The drug allopurinol used to manage gout may offer protection against the development of kidney disease, according to a new study.
Traditionally there has been concern from physicians that this medication may increase risk of Chronic Kidney Disease (CKD), despite a lack of clear data supporting this relationship. As such, many patients find themselves undertreated, leading to poorer gout outcomes.
BUSM researchers utilized The Health Improvement Network (a general practitioner medical records database representative of the United Kingdom’s general population) to evaluate kidney function in gout patients after starting allopurinol.
They found that of the more than 4,000 patients started on full-dose allopurinol for prevention of gout flares, 12.2 percent had developed Stage 3 CKD after an average of five years of treatment, as compared to 13.1 percent of non-users over a similar period. The researchers conclude that the use of allopurinol in the management of gout is not only safe, but also potentially beneficial in reducing risk of kidney disease.
Tuhina Neogi, MD, PhD, corresponding author of the study and professor of medicine and epidemiology at BUSM and BU School of Public Health, sees these results as an important step forward in the long-term treatment of gout. “Ultimately, we hope these results will be disseminated to PCPs and internists taking care of patients with gout (since the bulk of patients with gout are managed in primary care) so that allopurinol is not held or stopped when a patient experiences a creatinine bump,” said Dr. Neogi, a rheumatologist at Boston Medical Center.

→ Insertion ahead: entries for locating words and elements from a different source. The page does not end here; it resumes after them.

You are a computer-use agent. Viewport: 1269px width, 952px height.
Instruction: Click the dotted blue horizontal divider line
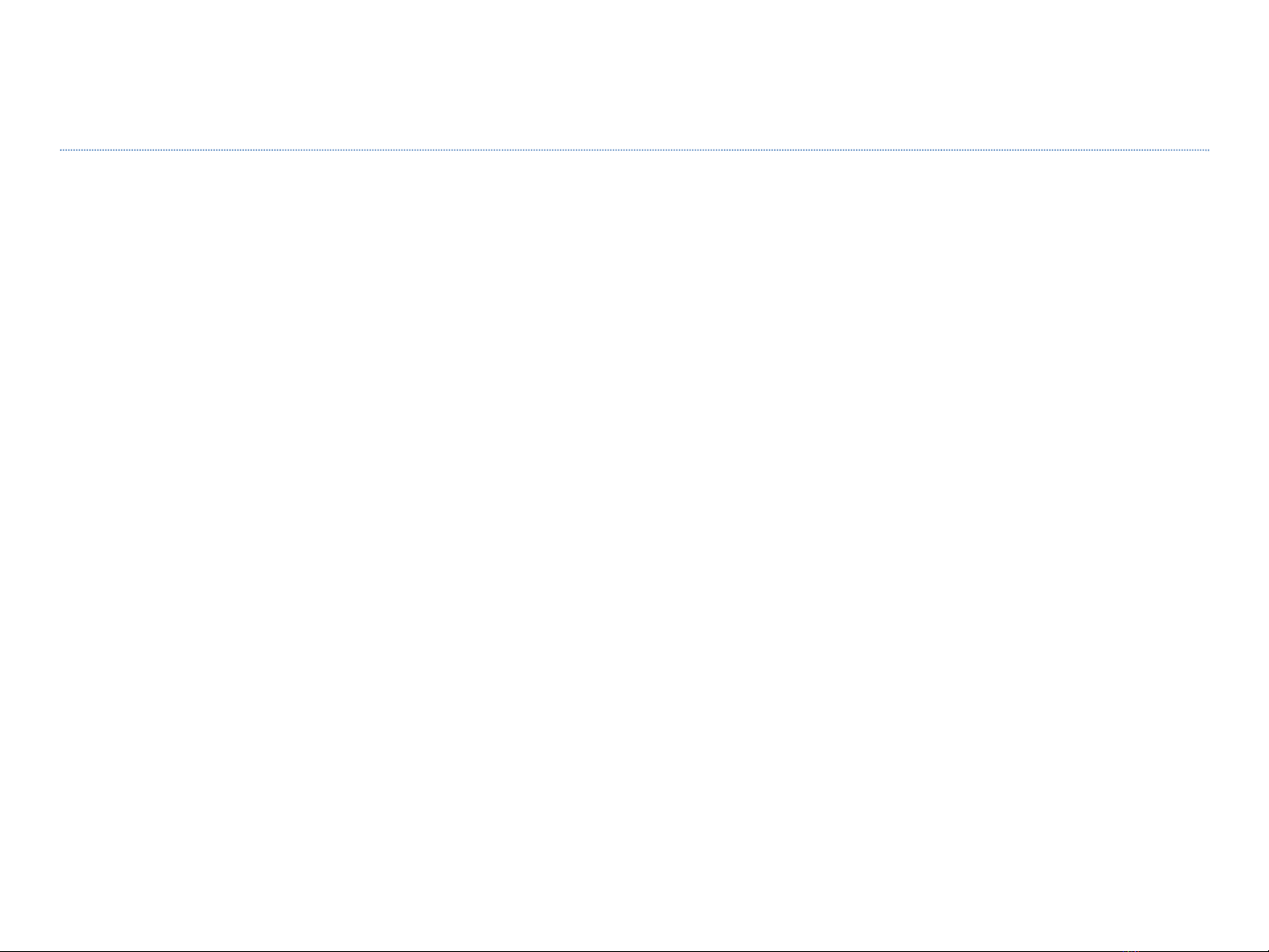coord(634,150)
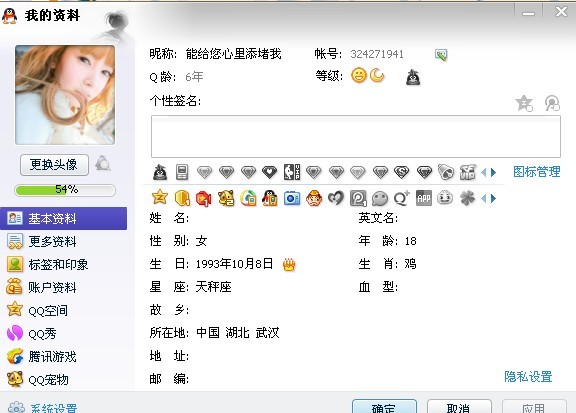Image resolution: width=576 pixels, height=413 pixels.
Task: Click the 更换头像 button
Action: 54,165
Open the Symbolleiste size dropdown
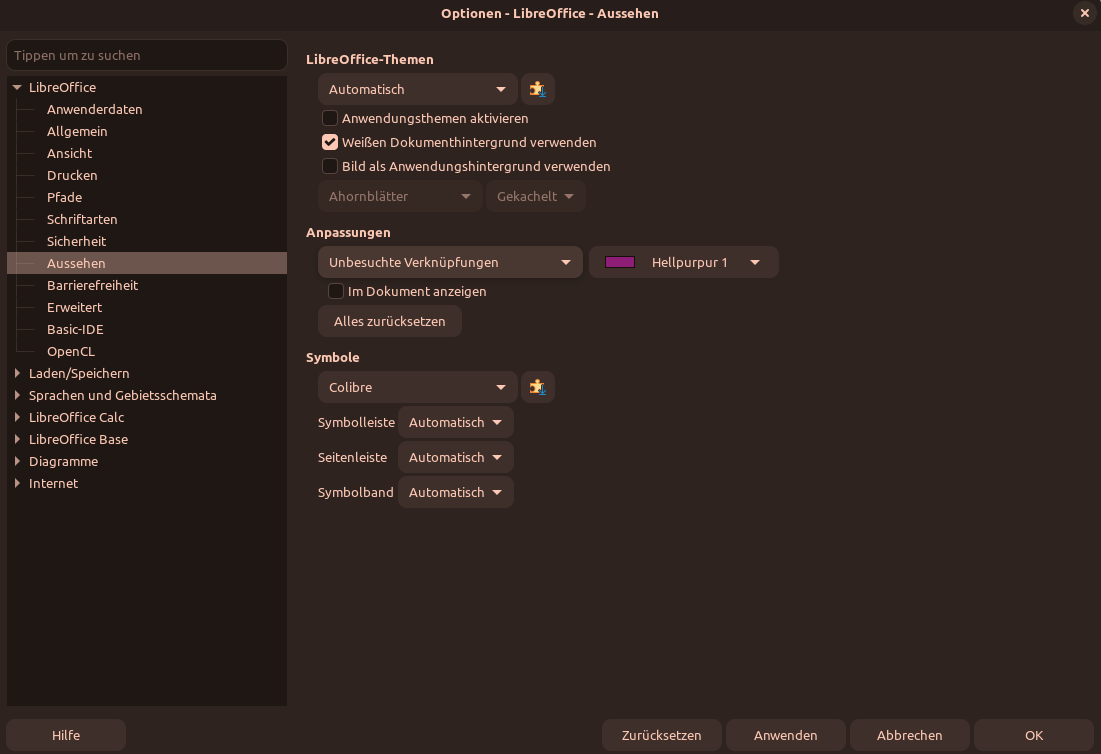The width and height of the screenshot is (1101, 754). 456,422
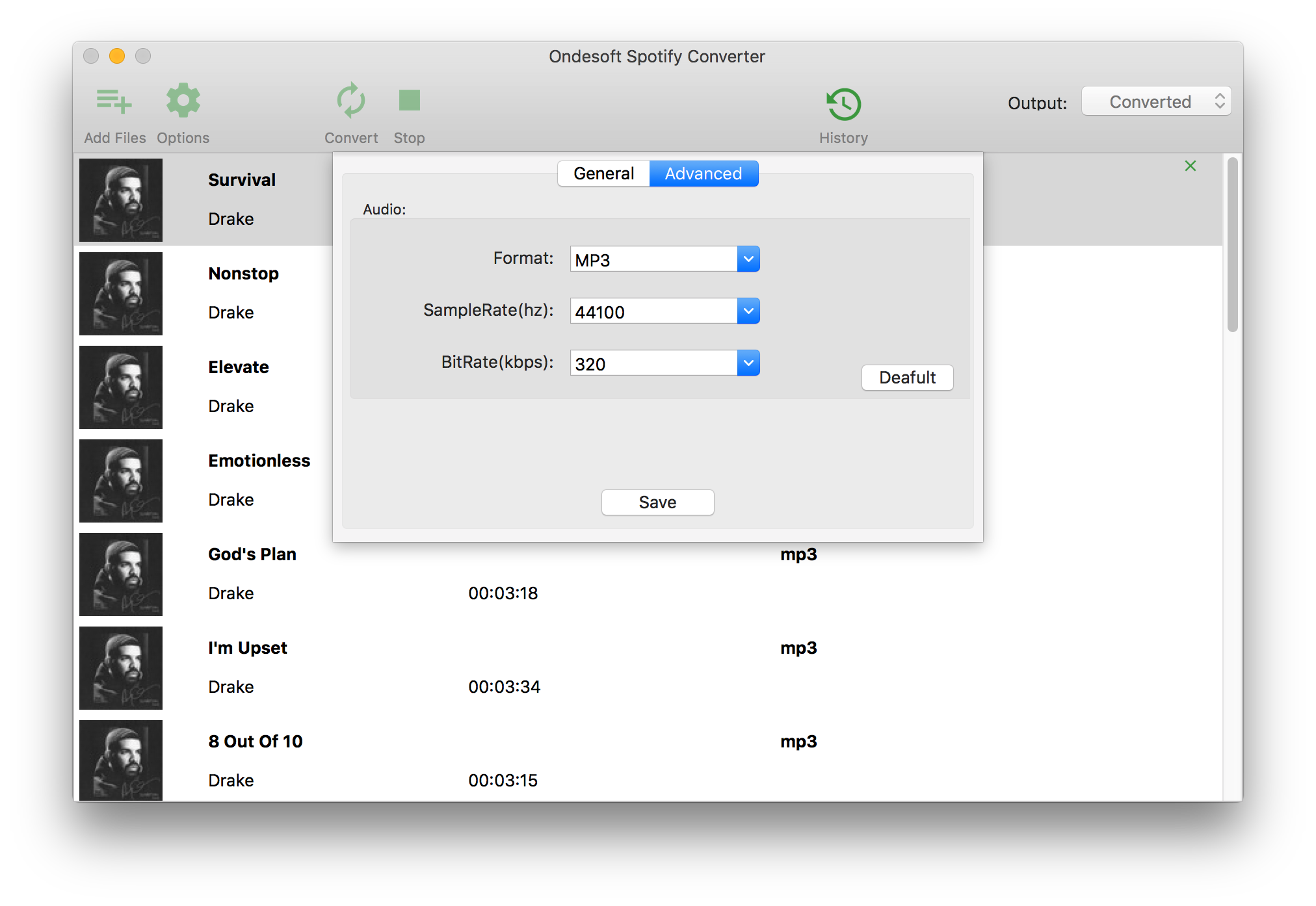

Gout is the most common inflammatory arthritis in the United States (affecting 3.9 percent of Americans, more than eight million adults. Gout flares are caused by the formation of urate crystals within the joints, leading to significant pain and swelling. Allopurinol is the most frequently used medication to manage gout, including the long-term prevention of gout flares by reducing the amount of urate circulating through the blood.
These finding appear in JAMA Internal Medicine.
Funding for this study was provided to Dr. Vargas-Santos by the Conselho Nacional de Desenvolvimento Científico e Tecnológico (CNPq), Ministry of Science, Technology and Innovation of Brazil. Dr. Neogi’s work was supported by National Institutes of Health grants P60AR47785 and K24AR070892.